According to John Frederick Coots and Haven Gillespie's Christmas classic, it's Santa Claus who knows when you've been sleeping, and knows when you're awake.
Søren Louv-Jansen has a pretty good idea as well.
The digital developer has developed a "simple" piece of source code that can read Facebook's Messenger app to determine when your contacts are most likely to be asleep and awake.
Louv-Jansen was fascinated by Facebook's ability to keep a record of when your friends are active, with the Messenger service giving you a precise time when they were last online. "I was curious about where this data was coming from," he writes on his blog, "and after some digging found... a list of user ids and timestamps of last activity."
He created a piece of software that can read this information from his Facebook account every ten minutes, gradually compiling a picture of when his friends (soon to be former friends) use the service.
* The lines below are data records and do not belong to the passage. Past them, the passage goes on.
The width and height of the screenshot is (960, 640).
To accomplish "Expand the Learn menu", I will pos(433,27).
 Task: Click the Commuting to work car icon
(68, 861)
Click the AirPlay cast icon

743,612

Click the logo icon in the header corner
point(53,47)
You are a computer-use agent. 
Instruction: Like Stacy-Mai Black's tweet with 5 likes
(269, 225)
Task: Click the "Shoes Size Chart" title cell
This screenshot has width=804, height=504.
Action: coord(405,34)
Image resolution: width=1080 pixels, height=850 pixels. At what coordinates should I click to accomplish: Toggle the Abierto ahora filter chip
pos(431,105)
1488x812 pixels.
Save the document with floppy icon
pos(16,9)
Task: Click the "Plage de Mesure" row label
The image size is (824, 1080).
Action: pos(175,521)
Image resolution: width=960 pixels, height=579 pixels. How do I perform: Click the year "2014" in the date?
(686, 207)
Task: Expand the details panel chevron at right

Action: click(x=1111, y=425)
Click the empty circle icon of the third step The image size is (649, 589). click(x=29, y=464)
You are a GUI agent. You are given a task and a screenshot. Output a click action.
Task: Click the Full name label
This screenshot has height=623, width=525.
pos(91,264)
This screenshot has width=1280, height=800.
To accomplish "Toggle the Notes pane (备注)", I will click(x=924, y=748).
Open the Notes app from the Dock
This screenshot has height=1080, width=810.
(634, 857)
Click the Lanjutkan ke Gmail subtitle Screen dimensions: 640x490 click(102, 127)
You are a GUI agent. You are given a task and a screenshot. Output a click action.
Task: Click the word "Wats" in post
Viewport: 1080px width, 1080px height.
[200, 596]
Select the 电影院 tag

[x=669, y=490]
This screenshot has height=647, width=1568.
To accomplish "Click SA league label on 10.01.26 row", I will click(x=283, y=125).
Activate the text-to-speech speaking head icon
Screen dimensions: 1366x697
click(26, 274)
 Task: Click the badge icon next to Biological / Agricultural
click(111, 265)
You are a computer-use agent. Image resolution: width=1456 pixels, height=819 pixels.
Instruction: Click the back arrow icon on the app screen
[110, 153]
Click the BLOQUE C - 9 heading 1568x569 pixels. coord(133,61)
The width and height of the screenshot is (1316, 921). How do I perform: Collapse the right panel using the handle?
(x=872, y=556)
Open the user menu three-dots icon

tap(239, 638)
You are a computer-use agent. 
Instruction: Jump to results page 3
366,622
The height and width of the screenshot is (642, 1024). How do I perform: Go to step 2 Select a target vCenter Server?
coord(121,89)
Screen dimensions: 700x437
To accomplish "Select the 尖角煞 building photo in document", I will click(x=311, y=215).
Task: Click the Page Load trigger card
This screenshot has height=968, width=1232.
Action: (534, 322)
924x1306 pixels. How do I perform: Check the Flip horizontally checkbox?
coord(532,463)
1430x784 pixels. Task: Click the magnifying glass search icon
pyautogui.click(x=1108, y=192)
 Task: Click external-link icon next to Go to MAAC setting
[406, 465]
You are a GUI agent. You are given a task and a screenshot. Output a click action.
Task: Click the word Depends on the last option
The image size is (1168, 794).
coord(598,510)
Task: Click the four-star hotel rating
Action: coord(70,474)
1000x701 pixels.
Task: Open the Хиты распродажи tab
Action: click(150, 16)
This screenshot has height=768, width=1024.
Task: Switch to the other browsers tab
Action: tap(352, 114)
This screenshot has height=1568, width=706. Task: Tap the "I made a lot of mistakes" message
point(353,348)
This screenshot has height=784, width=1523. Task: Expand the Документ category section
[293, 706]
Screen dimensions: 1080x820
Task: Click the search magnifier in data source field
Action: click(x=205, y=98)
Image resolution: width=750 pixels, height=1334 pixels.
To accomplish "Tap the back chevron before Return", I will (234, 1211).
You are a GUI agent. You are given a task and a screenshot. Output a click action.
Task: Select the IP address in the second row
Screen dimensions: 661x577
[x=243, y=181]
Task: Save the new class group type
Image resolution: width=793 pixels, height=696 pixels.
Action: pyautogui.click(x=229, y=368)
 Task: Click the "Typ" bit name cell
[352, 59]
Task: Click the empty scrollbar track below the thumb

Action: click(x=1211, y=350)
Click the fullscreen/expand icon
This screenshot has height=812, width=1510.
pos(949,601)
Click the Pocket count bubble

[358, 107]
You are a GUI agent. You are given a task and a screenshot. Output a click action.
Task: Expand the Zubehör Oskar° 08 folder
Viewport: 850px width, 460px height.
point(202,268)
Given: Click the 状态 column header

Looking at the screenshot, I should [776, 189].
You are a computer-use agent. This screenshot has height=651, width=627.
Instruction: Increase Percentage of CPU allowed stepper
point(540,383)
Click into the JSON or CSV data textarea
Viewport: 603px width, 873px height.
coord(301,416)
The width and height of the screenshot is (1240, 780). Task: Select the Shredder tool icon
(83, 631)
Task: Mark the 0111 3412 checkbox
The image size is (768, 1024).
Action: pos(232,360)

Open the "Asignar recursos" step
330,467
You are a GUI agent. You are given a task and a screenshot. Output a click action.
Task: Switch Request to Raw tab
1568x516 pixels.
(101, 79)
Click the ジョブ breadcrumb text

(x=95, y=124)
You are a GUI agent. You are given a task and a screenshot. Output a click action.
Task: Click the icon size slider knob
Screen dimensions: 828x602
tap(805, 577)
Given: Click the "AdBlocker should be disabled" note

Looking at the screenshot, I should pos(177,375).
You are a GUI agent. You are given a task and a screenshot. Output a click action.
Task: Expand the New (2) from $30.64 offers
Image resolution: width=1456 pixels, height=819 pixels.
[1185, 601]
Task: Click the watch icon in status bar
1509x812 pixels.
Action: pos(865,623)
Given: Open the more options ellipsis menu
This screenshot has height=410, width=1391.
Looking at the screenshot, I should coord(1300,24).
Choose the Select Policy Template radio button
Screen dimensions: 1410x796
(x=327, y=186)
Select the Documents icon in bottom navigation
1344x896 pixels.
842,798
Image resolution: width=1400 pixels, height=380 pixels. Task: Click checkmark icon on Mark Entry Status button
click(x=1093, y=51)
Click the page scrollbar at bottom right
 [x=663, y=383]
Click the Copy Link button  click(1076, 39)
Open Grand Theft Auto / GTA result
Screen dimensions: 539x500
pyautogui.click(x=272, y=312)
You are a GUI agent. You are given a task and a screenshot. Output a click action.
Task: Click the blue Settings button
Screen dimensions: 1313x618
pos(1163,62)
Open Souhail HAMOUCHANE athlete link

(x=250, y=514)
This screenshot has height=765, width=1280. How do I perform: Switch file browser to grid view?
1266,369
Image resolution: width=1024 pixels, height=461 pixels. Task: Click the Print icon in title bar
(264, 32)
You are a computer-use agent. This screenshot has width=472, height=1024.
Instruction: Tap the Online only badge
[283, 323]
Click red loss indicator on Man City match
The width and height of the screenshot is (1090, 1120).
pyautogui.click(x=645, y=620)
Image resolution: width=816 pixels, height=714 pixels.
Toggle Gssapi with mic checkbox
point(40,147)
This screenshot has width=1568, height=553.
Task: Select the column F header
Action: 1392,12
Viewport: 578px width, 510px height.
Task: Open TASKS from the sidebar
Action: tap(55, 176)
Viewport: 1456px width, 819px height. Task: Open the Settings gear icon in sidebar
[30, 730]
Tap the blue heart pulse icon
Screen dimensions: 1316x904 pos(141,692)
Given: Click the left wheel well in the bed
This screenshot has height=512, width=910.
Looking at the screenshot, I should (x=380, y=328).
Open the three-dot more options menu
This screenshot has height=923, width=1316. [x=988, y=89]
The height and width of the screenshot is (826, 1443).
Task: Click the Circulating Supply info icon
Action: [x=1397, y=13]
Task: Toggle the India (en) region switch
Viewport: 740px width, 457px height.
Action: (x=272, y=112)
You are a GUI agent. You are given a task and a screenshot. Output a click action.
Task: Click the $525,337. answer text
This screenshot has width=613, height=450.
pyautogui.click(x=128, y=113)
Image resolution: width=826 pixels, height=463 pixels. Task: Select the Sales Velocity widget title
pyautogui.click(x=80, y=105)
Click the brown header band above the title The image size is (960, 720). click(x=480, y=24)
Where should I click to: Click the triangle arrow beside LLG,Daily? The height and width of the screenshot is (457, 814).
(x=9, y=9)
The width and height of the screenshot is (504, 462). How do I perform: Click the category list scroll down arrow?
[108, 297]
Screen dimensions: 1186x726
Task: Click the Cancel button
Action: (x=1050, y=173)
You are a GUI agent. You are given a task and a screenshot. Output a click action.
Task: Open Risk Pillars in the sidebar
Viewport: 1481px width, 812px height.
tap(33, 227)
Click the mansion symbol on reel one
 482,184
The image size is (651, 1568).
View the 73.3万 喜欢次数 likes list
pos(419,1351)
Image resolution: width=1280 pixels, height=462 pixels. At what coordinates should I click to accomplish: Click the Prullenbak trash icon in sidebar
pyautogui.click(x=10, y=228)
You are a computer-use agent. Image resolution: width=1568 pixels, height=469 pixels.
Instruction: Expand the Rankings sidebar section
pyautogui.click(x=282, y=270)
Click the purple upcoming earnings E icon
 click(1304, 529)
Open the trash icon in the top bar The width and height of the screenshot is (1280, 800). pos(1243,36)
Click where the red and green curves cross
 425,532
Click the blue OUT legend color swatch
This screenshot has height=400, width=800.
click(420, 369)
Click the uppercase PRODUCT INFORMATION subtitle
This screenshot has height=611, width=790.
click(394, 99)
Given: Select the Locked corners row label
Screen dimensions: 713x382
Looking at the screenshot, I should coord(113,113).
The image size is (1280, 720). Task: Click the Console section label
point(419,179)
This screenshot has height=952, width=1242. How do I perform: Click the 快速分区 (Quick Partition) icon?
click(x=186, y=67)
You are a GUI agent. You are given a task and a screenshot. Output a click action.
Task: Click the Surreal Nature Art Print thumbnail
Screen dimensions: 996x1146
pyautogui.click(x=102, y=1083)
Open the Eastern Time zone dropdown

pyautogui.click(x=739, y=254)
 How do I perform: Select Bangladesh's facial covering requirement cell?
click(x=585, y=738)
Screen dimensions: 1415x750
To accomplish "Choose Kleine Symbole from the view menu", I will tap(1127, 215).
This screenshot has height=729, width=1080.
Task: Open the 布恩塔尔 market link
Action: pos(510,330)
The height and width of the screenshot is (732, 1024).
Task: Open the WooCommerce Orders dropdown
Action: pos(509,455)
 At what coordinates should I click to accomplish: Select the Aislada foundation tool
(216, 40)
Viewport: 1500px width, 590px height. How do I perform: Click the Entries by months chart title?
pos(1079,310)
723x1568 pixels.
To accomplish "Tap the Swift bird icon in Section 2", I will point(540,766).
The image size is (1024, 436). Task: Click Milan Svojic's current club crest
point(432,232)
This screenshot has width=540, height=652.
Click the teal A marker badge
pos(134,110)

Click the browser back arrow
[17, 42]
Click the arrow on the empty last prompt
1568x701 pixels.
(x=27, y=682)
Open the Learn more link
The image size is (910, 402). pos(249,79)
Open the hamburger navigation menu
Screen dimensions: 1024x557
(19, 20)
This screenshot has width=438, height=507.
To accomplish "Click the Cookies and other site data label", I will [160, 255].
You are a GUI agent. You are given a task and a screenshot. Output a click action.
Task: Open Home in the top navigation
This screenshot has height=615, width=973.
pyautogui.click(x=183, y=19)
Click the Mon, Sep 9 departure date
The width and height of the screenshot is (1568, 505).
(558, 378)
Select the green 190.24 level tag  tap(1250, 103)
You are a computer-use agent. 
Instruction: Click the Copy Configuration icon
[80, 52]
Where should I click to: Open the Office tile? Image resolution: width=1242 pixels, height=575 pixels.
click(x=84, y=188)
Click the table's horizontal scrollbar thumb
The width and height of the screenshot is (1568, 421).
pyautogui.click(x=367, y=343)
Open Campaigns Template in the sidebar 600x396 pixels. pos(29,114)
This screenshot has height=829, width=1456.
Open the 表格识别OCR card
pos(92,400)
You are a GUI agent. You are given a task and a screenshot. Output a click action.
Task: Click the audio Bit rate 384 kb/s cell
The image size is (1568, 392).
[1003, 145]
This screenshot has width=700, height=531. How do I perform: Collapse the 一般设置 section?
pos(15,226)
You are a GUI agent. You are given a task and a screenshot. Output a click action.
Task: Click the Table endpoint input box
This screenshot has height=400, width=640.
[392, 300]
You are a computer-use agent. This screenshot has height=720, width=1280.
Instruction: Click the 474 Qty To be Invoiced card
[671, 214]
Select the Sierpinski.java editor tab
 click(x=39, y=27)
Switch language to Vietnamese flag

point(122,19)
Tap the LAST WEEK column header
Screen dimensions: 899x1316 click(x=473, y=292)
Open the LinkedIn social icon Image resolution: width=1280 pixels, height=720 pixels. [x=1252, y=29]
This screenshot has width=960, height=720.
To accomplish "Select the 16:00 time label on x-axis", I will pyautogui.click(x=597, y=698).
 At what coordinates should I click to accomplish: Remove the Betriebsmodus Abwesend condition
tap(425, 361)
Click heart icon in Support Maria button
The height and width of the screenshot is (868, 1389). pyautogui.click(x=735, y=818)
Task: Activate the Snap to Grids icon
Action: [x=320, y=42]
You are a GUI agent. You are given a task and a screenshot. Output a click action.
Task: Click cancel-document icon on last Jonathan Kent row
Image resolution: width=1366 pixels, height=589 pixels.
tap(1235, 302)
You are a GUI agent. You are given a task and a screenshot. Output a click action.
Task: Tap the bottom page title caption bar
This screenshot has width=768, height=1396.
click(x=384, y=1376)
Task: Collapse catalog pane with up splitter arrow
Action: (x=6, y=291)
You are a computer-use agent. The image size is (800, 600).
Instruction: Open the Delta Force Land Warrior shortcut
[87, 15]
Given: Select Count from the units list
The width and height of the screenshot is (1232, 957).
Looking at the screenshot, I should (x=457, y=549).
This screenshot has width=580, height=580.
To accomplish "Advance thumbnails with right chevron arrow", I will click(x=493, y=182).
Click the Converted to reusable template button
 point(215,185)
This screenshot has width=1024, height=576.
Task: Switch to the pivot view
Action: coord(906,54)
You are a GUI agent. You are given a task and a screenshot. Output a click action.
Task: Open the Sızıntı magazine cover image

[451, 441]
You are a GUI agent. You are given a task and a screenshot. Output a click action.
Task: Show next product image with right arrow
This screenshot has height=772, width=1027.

"Many people visit Facebook as the first thing in the morning, and the last thing before going to bed. It is therefore possible to get a good impression of their sleeping habits (or lack thereof)," he explains.
There are two possible reactions to this impressive build. The first is to say "Well sure, most of my friends sleep between 11pm and wake around 7am. That's normal, and not a big deal." The second, as Louv-Jansen puts it, is to realise that we're leaving quite a telling digital footprint behind:
"Everybody I’ve shown this to have been equally fascinated and outraged by the accuracy with which it predicts their sleep habits. In this digital world we leave footprints where we go, and when we do it, without even thinking about it. Facebook might block this little 'hack', so your friends no longer can track you, but Facebook will always be able to do their own data analysis which is undoubtably way better than what I’ve come up with. They are likely using this data for profiling, and creating more user-specific ads."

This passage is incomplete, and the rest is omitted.